Incluso si la Iglesia ha sido muy consciente de la reducción de su peso en la sociedad, se ha creído inmune a la creciente religiofobia. Ahora tiene que asumirlo de golpe: la policía interrumpe misas «clandestinas», a menudo tras las denuncias de los vecinos, ¡como si fueran «vulgares musulmanes»! La Iglesia creía que su lealtad a la laicidad republicana le conservaría cierta primacía que incluso el protocolo republicano le había respetado hasta ahora (hay un «obispo castrense», mientras que las otras religiones sólo tienen «capellanes en jefe»). Tras el incendio de Notre Dame, donde se vio desposeída de su catedral, erigida en «patrimonio nacional», la Iglesia debe levantar acta del fin de su relación especial con el Estado (aunque haya sido una relación de «amor-odio» durante más de un siglo) y de su reducción a la condición de mera comunidad de consumidores de bienes sagrados entre muchos otros.

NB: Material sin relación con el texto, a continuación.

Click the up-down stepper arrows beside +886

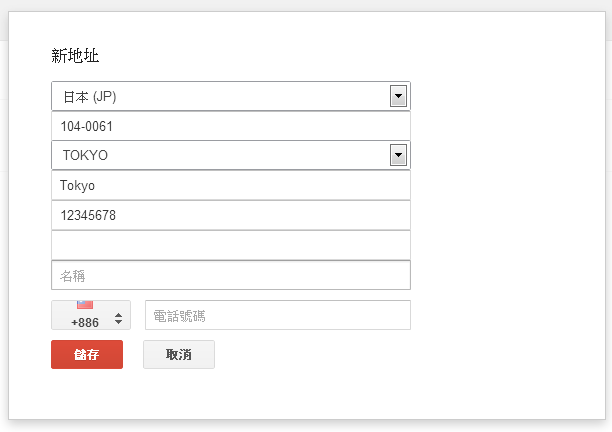(119, 319)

¿Y cómo ha reaccionado la Iglesia? Pues precisamente presentándose como una comunidad particular, la de los consumidores de bienes sagrados: «queremos la misa, la confesión, la eucaristía». Apela pues a la libertad religiosa inscrita en la ley y en la constitución: el derecho no sólo de creencia y opinión, sino también de práctica dentro de un marco colectivo. Pero al basar su reivindicación en los derechos humanos y en los derechos de las minorías, confirma no sólo su marginación, sino también su «autosecularización», es decir, la inclusión de su actividad en el marco de una asociación de consumidores como cualquier otra (encontramos este argumento recurrente: «si los museos (o los MacDonalds, o los supermercados) están abiertos, ¿por qué no las iglesias?» La religión sería, por lo tanto, una categoría, ya no es universal. Ciertamente, este enfoque es el único que puede presentarse ante el Consejo de Estado, o incluso ante el Tribunal Europeo de Derechos Humanos. Es perfectamente legítimo y eficaz para conseguirla apertura de los lugares de culto.

Pero es interesante constatar que la Iglesia no ha hablado nunca (o casi nunca) de manera «religiosa» sobre la epidemia (aunque varios sacerdotes o filósofos católicos lo han hecho a título personal). La Iglesia habla de conciliar la racionalidad médica y los derechos de los creyentes, como si presintiera que un enfoque religioso de la epidemia, en términos de sentido (¿qué significa la epidemia para la humanidad?), sería inaudible. Como resultado, no tiene ni discurso ni acción universalista. La Iglesia se comporta como un sindicato de católicos.

Politólogo y especialista de las religiones, Olivier Roy es profesor en el Instituto universitario europeo de Florencia.